§ EXERCISE GOAL
Among the lines below, return each one that contains the word "Padu".

□ □ □

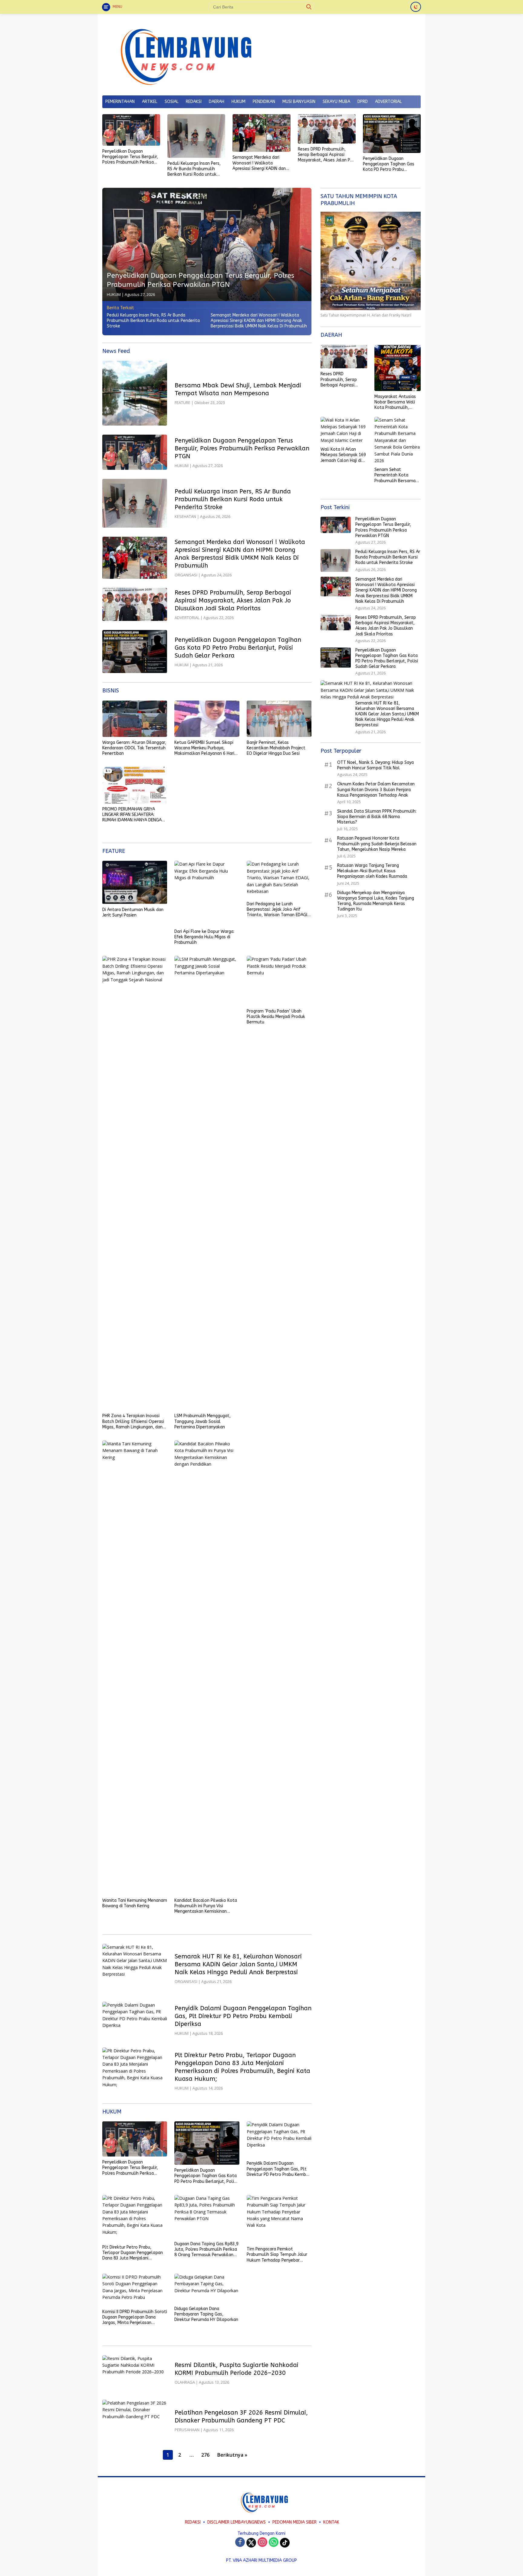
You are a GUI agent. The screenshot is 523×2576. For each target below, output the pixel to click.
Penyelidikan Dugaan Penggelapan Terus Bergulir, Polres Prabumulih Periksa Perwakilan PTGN (130, 157)
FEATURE (182, 402)
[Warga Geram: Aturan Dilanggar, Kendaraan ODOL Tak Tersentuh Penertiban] (134, 719)
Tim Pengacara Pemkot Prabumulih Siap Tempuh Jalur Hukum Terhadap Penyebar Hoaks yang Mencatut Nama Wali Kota (277, 2254)
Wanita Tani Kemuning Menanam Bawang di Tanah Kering (134, 1903)
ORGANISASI (186, 575)
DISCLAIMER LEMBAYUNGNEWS (236, 2522)
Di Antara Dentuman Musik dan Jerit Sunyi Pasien (132, 912)
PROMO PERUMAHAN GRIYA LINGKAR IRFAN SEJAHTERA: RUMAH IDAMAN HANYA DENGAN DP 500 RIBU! (133, 815)
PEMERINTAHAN (120, 101)
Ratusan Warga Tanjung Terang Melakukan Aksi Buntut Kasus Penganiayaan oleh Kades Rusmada (372, 871)
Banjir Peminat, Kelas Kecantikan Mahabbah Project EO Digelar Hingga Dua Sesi (276, 748)
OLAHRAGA (185, 2382)
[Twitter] (251, 2543)
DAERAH (216, 101)
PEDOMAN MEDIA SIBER (294, 2522)
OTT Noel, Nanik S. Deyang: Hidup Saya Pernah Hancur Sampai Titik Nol (375, 765)
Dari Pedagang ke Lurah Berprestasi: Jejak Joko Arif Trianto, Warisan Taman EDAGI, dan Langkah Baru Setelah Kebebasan (277, 909)
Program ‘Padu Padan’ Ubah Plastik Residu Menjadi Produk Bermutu (276, 1017)
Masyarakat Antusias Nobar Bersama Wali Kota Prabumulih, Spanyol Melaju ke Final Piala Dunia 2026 (396, 402)
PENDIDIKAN (264, 101)
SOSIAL (172, 101)
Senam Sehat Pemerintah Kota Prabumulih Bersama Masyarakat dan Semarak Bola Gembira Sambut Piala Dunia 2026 (397, 475)
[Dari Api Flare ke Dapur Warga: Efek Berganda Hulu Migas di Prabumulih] (206, 893)
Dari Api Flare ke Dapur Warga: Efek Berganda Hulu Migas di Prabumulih (204, 937)
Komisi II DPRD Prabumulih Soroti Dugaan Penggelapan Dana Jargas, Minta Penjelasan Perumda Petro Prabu (134, 2317)
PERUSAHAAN (187, 2429)
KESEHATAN (185, 516)
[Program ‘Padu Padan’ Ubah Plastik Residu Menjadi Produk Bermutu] (279, 980)
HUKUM (238, 101)
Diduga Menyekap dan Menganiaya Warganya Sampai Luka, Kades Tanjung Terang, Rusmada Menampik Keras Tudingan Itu (375, 901)
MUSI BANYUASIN (298, 101)
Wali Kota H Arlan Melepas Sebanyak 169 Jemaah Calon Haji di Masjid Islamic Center (343, 455)
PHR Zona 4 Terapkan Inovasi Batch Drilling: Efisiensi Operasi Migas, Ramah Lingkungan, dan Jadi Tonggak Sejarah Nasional (133, 1421)
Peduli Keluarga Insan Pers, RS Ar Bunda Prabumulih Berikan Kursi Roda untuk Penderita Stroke (194, 169)
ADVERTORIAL (388, 101)
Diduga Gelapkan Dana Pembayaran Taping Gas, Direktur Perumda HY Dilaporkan (206, 2314)
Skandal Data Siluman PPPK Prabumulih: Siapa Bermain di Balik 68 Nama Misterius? (376, 817)
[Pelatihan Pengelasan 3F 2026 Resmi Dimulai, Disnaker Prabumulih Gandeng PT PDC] (134, 2420)
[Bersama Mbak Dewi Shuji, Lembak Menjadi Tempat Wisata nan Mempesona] (134, 393)
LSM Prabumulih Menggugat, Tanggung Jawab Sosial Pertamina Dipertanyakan (202, 1421)
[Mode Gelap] (415, 7)
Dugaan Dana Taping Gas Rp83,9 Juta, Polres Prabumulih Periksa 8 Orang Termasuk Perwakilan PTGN (206, 2249)
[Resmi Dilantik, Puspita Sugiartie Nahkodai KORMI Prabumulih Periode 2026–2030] (134, 2373)
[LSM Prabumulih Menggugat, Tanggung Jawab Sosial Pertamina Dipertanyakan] (206, 1183)
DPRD (362, 101)
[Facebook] (240, 2542)
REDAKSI (194, 101)
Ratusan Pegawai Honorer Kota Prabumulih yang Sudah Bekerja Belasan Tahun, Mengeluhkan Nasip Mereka (376, 844)
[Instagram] (262, 2542)
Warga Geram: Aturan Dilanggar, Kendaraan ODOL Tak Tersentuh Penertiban (134, 748)
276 (205, 2455)
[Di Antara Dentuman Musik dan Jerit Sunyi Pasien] (134, 882)
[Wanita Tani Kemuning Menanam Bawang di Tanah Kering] (134, 1668)
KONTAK (331, 2522)
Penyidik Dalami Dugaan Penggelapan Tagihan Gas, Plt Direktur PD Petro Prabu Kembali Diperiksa (243, 2016)
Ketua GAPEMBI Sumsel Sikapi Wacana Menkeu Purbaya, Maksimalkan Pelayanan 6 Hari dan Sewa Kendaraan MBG (204, 748)
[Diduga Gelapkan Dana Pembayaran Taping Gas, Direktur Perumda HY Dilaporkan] (206, 2288)
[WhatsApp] (273, 2542)
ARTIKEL (149, 101)
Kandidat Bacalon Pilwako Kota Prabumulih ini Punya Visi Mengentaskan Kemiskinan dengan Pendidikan (205, 1906)
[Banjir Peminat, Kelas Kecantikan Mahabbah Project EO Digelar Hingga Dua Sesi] (279, 719)
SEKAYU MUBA (336, 101)
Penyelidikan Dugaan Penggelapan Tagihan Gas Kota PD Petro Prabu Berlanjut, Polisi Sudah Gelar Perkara (391, 164)
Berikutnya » (232, 2455)
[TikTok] (285, 2543)
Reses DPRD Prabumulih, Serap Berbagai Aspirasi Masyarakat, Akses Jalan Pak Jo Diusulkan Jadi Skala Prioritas (326, 155)
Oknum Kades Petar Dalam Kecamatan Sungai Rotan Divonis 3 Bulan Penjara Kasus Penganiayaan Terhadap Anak (376, 790)
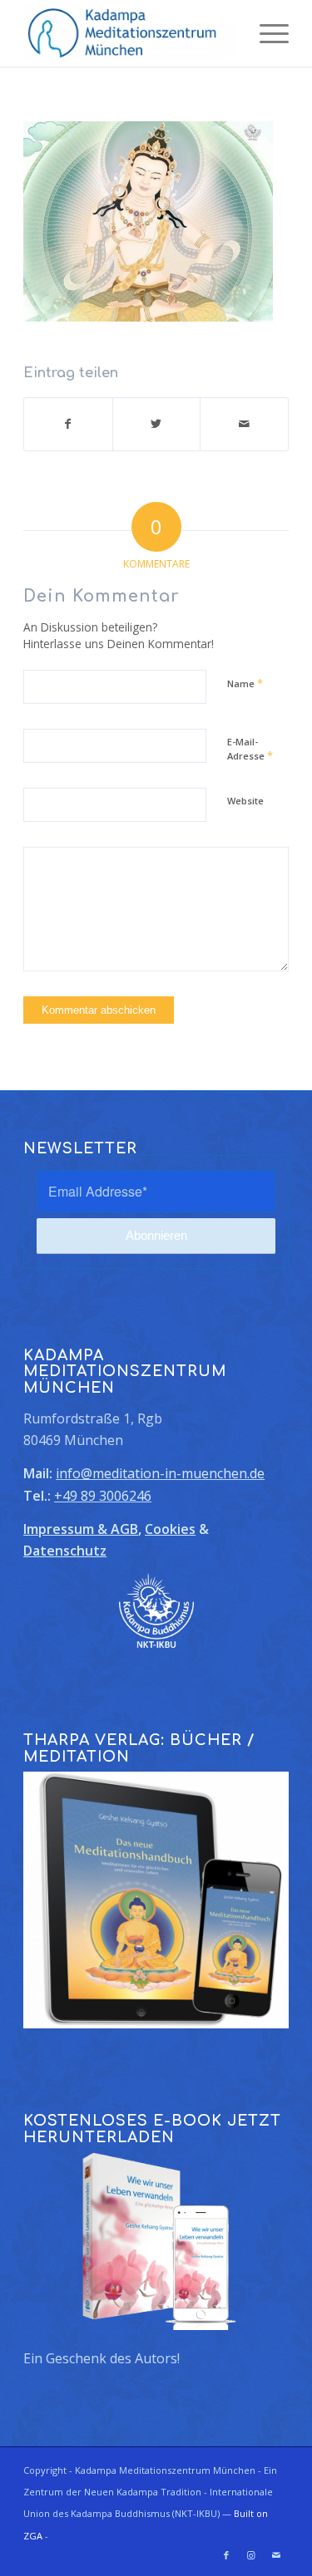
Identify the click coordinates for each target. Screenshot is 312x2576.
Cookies (170, 1529)
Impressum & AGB (80, 1529)
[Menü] (266, 33)
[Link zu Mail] (276, 2555)
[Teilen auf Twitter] (157, 424)
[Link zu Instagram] (251, 2555)
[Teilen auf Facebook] (68, 424)
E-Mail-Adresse (250, 749)
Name (245, 683)
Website (245, 800)
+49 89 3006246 (102, 1496)
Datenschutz (64, 1550)
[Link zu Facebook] (226, 2555)
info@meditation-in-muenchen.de (160, 1473)
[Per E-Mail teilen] (244, 424)
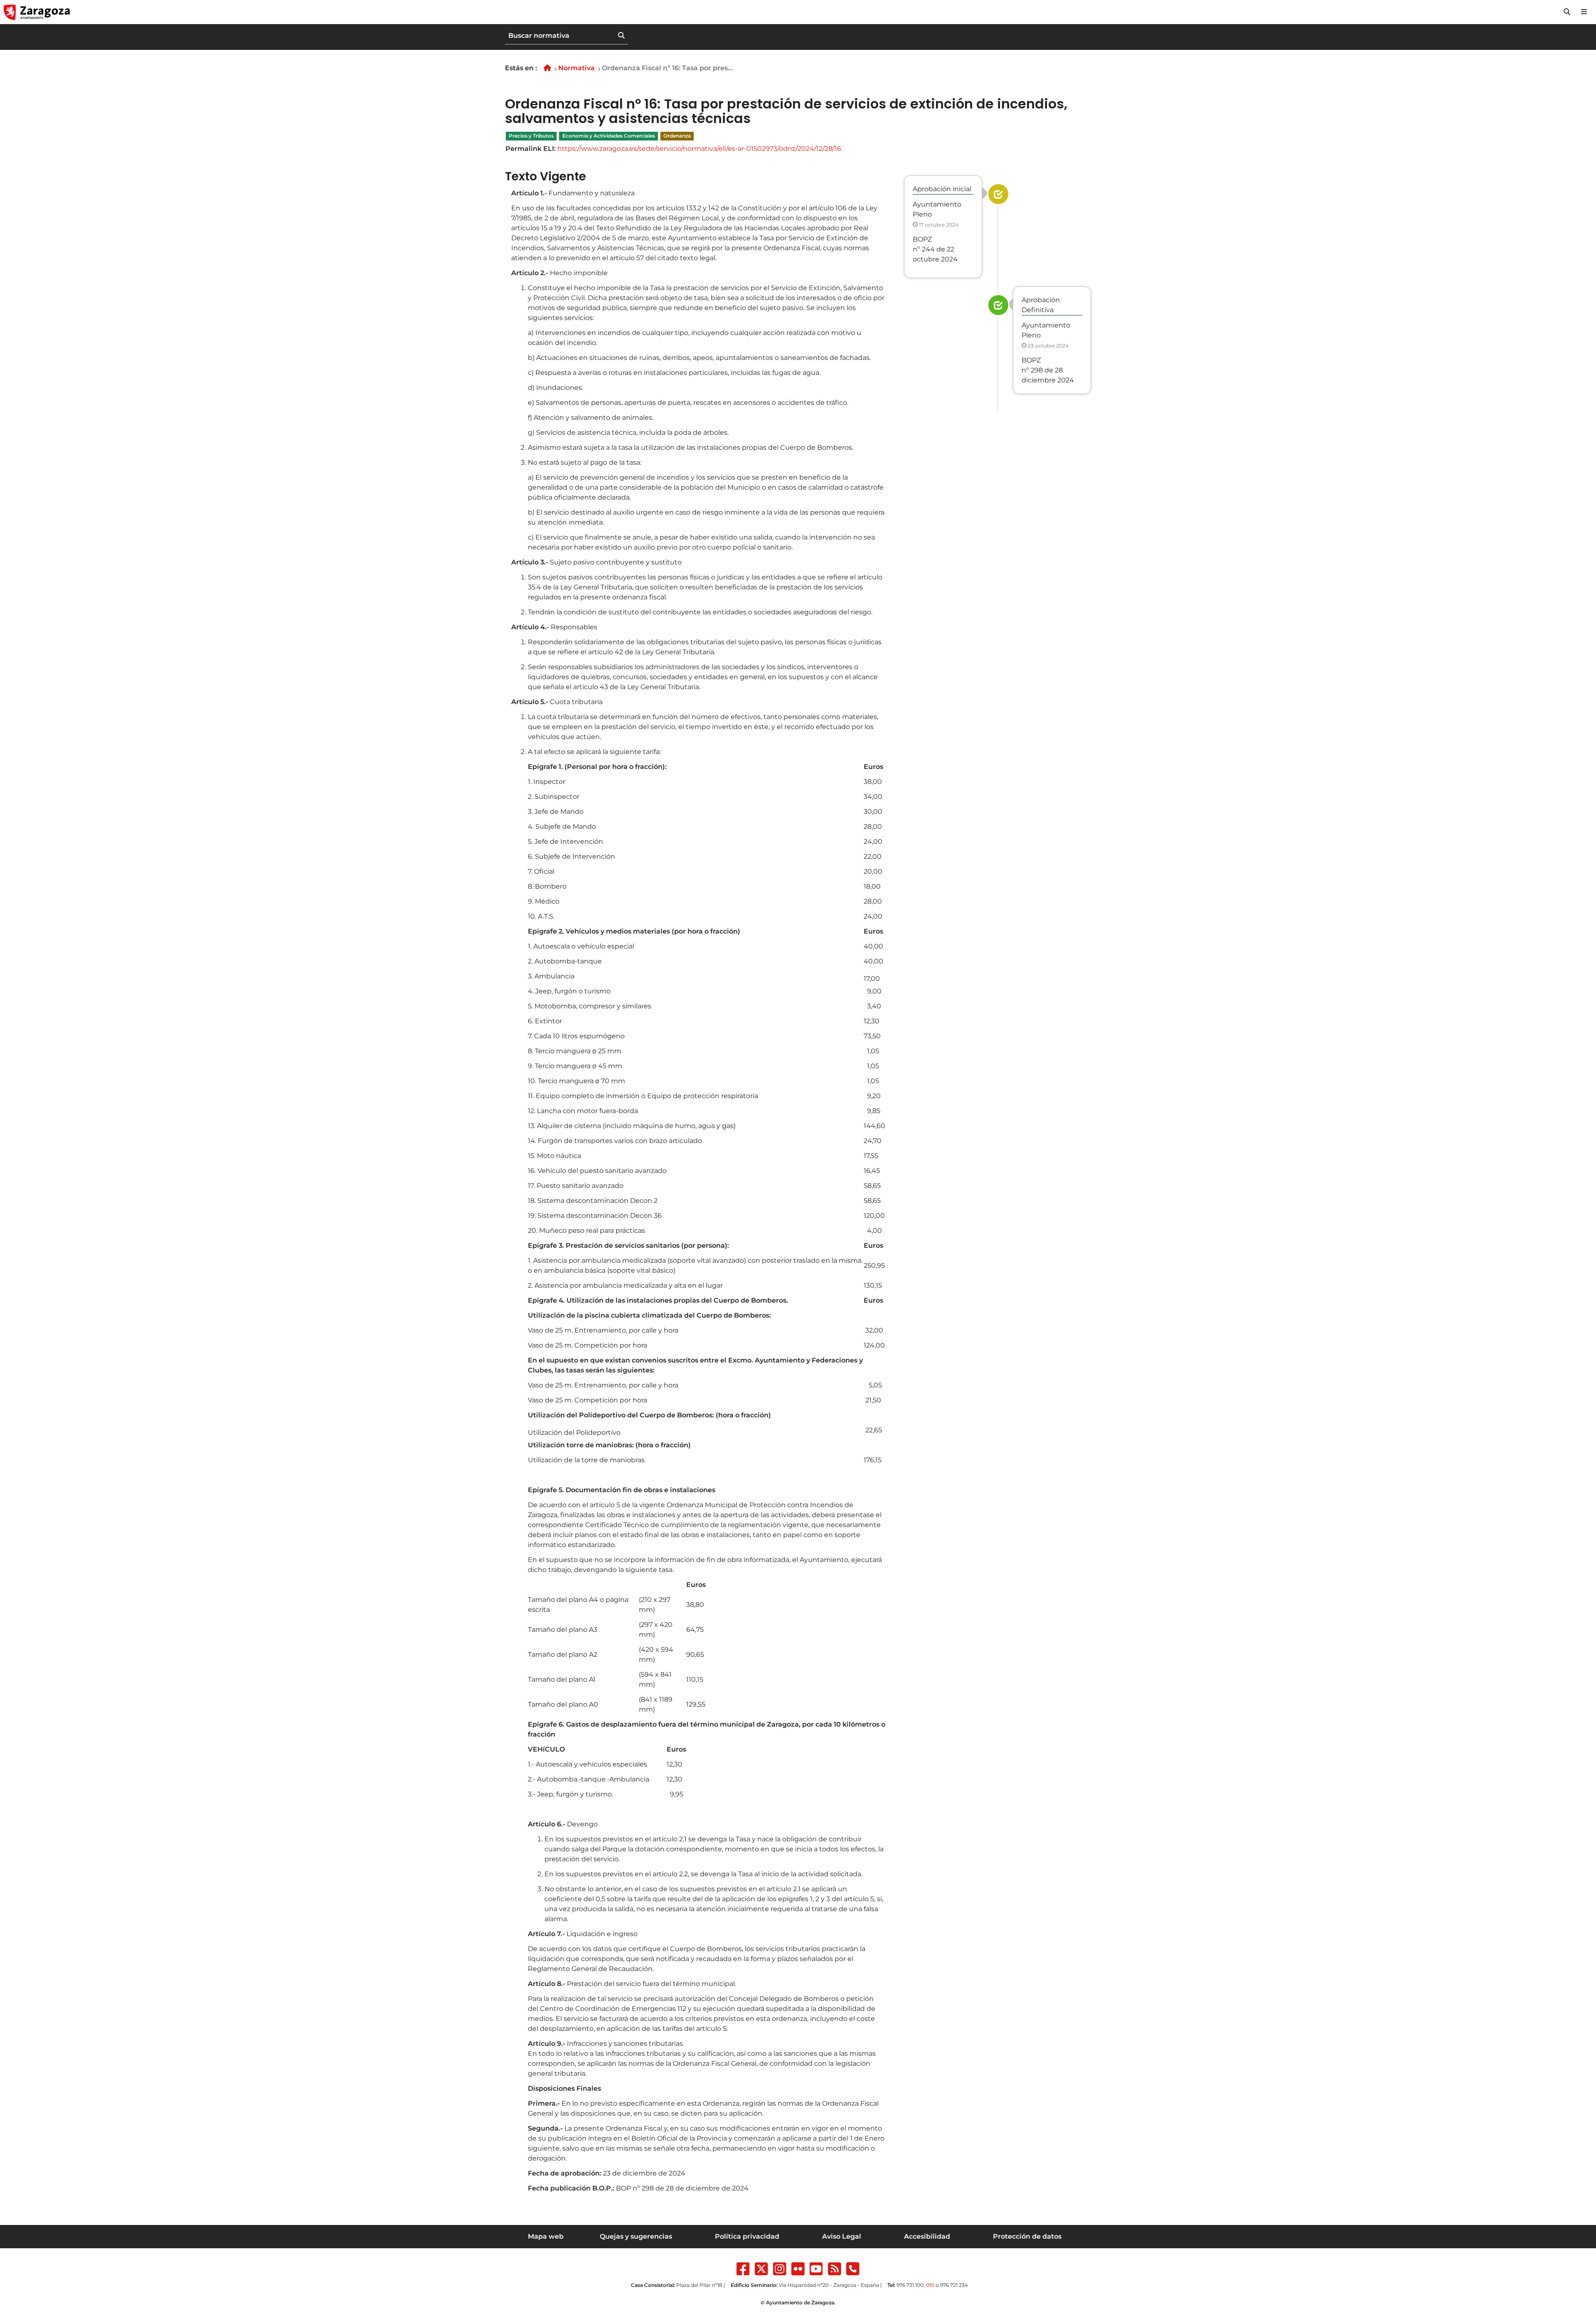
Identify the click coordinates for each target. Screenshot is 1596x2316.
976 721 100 (910, 2285)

□ □ □

§ RESULT FOR THIS TASK
Program ‘Padu Padan’ Ubah Plastik Residu Menjadi Produk Bermutu (276, 1017)
[Program ‘Padu Padan’ Ubah Plastik Residu Menjadi Produk Bermutu] (279, 980)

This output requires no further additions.